(Records for the task)

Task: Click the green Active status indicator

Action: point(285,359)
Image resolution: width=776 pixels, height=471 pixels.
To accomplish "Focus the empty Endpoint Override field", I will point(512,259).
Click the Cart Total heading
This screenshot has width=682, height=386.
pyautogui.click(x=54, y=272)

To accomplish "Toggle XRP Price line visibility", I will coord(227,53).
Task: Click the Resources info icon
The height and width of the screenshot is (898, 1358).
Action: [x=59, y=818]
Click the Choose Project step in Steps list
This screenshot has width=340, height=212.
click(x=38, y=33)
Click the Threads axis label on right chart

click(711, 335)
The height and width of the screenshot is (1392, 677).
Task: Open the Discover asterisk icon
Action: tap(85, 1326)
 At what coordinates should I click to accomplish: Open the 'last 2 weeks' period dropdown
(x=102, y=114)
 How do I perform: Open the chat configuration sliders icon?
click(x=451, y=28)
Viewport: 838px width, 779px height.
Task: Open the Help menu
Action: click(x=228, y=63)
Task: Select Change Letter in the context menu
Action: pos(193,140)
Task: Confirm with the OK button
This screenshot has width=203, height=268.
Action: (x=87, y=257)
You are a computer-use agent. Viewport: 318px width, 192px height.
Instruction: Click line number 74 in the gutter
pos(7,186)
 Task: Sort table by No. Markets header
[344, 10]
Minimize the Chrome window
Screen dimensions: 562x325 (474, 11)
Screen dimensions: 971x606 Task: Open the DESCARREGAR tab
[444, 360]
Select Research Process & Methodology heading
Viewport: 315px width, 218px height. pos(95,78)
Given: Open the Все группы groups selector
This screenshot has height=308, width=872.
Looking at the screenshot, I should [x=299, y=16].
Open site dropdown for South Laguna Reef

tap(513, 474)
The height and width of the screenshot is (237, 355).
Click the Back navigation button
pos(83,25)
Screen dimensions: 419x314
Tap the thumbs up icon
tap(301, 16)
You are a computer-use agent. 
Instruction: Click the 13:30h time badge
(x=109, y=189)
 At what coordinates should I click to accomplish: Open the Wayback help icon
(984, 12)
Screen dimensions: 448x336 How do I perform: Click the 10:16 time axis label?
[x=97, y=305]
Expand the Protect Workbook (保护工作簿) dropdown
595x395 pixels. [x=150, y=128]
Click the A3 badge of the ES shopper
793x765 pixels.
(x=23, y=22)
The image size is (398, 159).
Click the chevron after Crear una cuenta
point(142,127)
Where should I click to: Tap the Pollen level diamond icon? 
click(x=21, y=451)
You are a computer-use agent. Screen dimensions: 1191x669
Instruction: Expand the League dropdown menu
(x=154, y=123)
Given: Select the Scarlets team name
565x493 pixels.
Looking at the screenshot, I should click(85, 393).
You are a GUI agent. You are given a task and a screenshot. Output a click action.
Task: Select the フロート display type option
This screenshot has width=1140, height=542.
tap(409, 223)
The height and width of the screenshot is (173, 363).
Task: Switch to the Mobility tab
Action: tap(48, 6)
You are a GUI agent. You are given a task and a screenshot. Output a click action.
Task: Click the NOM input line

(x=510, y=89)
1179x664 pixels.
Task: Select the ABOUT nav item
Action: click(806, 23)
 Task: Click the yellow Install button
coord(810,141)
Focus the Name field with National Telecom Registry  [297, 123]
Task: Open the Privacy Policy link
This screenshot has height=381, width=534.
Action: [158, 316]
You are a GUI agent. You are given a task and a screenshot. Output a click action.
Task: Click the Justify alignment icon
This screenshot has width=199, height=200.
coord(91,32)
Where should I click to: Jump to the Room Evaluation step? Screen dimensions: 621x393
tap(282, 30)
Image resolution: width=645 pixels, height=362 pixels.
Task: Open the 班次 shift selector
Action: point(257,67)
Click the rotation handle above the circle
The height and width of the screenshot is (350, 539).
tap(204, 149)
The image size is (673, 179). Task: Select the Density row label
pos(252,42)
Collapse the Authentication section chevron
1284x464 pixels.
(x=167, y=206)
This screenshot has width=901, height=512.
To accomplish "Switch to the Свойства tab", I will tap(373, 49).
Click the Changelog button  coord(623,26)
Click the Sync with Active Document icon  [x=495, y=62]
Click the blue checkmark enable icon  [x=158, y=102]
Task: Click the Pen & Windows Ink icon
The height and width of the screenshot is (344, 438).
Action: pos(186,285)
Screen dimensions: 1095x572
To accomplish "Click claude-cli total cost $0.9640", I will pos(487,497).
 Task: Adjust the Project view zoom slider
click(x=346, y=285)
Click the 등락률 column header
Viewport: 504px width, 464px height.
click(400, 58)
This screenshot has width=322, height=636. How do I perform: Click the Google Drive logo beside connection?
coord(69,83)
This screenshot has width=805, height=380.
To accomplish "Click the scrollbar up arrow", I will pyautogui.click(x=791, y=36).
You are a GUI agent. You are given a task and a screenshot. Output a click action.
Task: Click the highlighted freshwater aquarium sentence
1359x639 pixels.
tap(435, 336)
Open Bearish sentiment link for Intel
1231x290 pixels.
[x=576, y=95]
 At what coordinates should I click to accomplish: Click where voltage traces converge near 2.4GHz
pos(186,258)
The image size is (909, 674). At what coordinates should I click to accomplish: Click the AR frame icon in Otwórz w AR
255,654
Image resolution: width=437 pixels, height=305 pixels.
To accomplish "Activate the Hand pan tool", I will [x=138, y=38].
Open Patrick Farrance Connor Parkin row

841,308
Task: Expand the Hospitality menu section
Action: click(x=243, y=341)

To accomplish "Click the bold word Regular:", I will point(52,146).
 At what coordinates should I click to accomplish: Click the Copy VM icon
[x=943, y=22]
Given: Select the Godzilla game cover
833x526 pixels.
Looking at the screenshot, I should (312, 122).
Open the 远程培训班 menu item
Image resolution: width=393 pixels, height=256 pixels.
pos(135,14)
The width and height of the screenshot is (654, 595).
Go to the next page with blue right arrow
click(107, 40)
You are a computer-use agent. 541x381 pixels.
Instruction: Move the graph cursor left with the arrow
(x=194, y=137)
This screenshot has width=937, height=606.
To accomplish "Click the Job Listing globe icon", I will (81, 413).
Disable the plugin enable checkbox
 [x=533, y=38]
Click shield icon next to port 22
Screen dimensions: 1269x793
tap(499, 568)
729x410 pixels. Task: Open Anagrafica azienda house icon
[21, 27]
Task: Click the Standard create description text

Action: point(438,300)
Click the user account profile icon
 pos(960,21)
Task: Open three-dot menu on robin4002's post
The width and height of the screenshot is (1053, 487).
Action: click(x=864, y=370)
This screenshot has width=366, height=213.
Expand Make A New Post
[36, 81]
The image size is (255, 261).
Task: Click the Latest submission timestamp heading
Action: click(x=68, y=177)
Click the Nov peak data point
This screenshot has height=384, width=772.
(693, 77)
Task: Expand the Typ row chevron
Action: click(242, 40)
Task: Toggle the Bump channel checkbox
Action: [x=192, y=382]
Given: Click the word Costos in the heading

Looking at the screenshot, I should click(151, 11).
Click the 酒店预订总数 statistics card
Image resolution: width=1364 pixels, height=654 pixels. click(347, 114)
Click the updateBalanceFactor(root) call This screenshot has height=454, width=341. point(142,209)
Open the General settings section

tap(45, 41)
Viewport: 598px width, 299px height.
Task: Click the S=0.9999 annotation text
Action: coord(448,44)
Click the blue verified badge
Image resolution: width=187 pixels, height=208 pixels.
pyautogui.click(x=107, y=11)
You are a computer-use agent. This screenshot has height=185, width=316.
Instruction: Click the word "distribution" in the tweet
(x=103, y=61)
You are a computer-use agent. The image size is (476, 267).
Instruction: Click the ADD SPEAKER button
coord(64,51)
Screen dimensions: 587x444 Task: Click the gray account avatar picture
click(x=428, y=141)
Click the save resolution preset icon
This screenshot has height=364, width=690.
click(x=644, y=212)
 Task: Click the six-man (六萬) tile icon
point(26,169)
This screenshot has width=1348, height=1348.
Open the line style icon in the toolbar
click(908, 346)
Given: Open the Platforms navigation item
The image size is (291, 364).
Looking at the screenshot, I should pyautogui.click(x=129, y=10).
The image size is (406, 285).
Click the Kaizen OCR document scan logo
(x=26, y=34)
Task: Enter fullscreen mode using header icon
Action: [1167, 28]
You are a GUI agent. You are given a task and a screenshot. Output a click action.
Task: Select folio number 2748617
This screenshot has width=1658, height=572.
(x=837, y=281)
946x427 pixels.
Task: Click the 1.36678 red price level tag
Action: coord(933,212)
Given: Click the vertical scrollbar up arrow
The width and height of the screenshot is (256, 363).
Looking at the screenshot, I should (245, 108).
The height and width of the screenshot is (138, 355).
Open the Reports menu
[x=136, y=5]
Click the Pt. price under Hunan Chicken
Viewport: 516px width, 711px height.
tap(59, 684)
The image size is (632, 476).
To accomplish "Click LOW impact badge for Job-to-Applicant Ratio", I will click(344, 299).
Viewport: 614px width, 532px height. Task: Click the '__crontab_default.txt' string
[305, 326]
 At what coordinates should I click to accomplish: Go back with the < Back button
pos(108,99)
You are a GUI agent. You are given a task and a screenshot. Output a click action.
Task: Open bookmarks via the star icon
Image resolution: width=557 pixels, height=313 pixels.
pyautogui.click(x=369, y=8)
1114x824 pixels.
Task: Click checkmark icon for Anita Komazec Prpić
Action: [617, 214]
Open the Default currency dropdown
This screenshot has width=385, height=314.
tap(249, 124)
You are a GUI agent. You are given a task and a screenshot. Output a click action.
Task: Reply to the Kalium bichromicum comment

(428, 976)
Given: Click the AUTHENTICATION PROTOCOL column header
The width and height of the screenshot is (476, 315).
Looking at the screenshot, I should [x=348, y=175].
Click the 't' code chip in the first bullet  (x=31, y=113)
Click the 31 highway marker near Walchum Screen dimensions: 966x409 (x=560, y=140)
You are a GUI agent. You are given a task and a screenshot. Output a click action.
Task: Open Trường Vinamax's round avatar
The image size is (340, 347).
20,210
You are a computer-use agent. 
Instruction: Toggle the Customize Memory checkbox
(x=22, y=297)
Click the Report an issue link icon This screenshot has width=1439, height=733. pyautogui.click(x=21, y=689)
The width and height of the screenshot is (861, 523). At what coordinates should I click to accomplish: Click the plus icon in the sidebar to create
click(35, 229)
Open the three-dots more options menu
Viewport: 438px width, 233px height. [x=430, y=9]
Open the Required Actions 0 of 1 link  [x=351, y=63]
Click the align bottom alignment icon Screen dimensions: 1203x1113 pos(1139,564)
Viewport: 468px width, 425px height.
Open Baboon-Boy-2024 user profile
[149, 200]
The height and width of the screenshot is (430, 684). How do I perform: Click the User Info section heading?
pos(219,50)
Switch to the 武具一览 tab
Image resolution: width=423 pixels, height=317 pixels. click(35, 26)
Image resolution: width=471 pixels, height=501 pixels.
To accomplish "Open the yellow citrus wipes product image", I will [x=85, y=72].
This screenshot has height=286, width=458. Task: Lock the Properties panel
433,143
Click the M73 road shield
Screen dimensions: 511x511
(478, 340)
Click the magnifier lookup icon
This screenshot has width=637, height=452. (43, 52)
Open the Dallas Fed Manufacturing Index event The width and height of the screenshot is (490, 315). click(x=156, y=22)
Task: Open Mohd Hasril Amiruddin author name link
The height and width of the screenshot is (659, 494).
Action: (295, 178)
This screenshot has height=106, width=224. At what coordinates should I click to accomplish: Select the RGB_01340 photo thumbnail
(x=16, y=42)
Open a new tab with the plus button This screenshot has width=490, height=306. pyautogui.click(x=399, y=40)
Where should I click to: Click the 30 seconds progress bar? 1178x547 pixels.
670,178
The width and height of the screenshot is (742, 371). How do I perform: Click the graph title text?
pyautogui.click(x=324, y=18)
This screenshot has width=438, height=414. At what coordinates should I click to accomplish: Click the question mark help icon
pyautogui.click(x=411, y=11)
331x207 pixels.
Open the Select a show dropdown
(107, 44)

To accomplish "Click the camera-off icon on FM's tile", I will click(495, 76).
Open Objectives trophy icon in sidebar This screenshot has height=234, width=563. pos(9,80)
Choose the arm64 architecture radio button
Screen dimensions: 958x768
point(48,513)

(End Records for the task)

**Work required**
This task calls for the number of lines in the entries that contain the string "scrollbar", with no accompanying text.

**Exercise output**
2